YuanxunLu commented 2 years ago

Focal length, of course, should not be randomly set, and it should work with your tracked 3D face as well as your crop & scaling parameters.

You don't need to use exactly the same camera as mine, which is a part of the 3d tracking algorithm. You can try it with other camera models as well.

Nuyoah13 commented 2 years ago

Thanks for the focal length explanation. I trained the audio2feature model, but the result is wired. I use a 5min video of a specific person and obtain the APC_feat_database from the pre-trained APC model (e.g., (36000, 512))) and obtain the corresponding landmarks of each frame as target displacement (18000, 68, 3). Then I train audio2feature model by select random consecutive frames with length 240, like input (bs, 480, 512), feeding into LSTM network, and calculate the MSE loss with target displacement (bs, 240, 20*3), is this pipeline right? I trained the model and found the eval loss does not decrease and I wonder what is the reason for this issue. So I want to confirm some details with you. 1、The target displacements are calculated by subtracting the mean landmark and norm to [-1, 1], thus the target delta displacement are small result in around 1e-3 with small range? 2、You said in previous issue that LSTM will receive h0, h1, ..., hn and generate 'y0, y1, ..., yn'. and the loss can simply compare the 'y17, y18, ..., yn' with the corresponding groundtruth. How the frame_future=18 worked in the network. 3、I do not split the videos like you and just random select frame index and its 240 following frames, is there any problems with this setting?

Confused about the training result, and hope you could explain these details for me, may be could help me find the reasons. Thanks.

YuanxunLu commented 2 years ago

Training the audio2feature model is not hard I believe, as long as you put the input data & groundtruth right. Your description seems alright. The input landmarks should lie in a normalized space (no need to be in [-1, 1], but should be in the same definition). Make sure the 3d landmarks are head pose disentangled, otherwise it won't work.

Appling frame future is a useful method to improve performance, just train it as inference does.
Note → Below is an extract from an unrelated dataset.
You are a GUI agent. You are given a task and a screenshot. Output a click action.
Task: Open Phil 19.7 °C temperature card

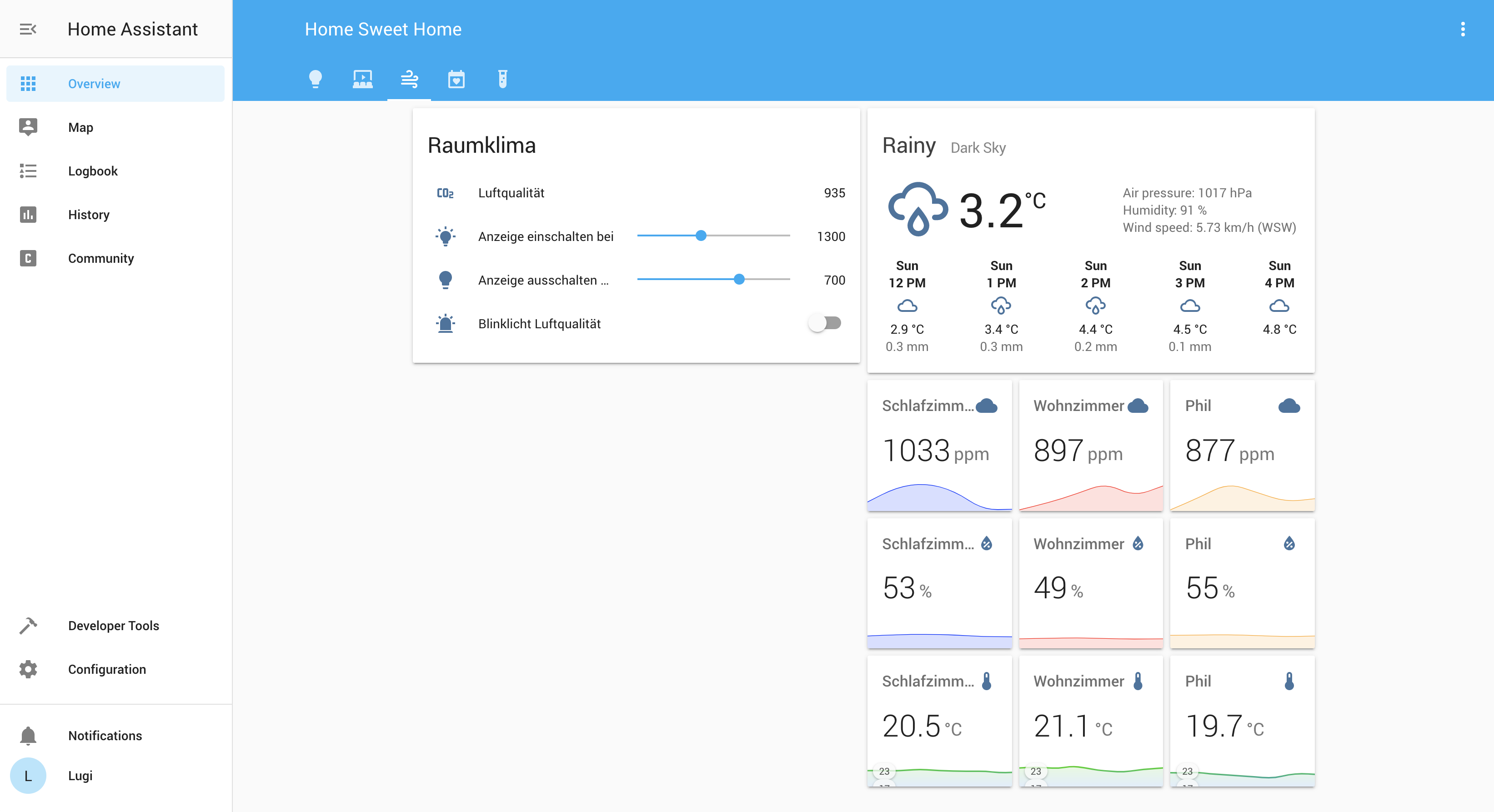(1242, 721)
Whether cut the video doesn't matter, make sure your training clip is continuous.

Check the generation results using training audio if you did all things above right. Maybe you will find the problem.

torphix commented 2 years ago

Hi, may I inquire with regards to distenanglement: mouth landmark should be extracted and aligned to be front facing and standardised by aligning mouth edge landmarks to the mean? This way only lip movements are needed to be learned by the model and then mouth position can be protjected to match head pose in later step?

Thank you kindly

On Fri, 27 May 2022, 09:10 OldSix, @.***> wrote:

Training the audio2feature model is not hard I believe, as long as you put the input data & groundtruth right. Your description seems alright. The input landmarks should lie in a normalized space (no need to be in [-1, 1], but should be in the same definition). Make sure the 3d landmarks are head pose disentangled, otherwise it won't work.
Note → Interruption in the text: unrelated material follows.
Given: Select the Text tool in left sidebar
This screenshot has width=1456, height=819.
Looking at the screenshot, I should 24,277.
Appling frame future is a useful method to improve performance, just train it as inference does. Whether cut the video doesn't matter, make sure your training clip is continuous.

Check the generation results using training audio if you did all things above right. Maybe you will find the problem.

— Reply to this email directly, view it on GitHub https://github.com/YuanxunLu/LiveSpeechPortraits/issues/59#issuecomment-1139384368, or unsubscribe https://github.com/notifications/unsubscribe-auth/AP52P63ETRDDSJZHB255JW3VMB7Q7ANCNFSM5VX7LSJA . You are receiving this because you commented.Message ID: @.***>

YuanxunLu commented 2 years ago

You need to split out the head pose influence on the 3d landmarks, your training disentangled landmarks should be something that looks like only the mouth moves while others are motionless and the head pose is fixed. Otherwise, your audio2feature model would try to learn both mouth movements and head poses, which is bad and you will fail.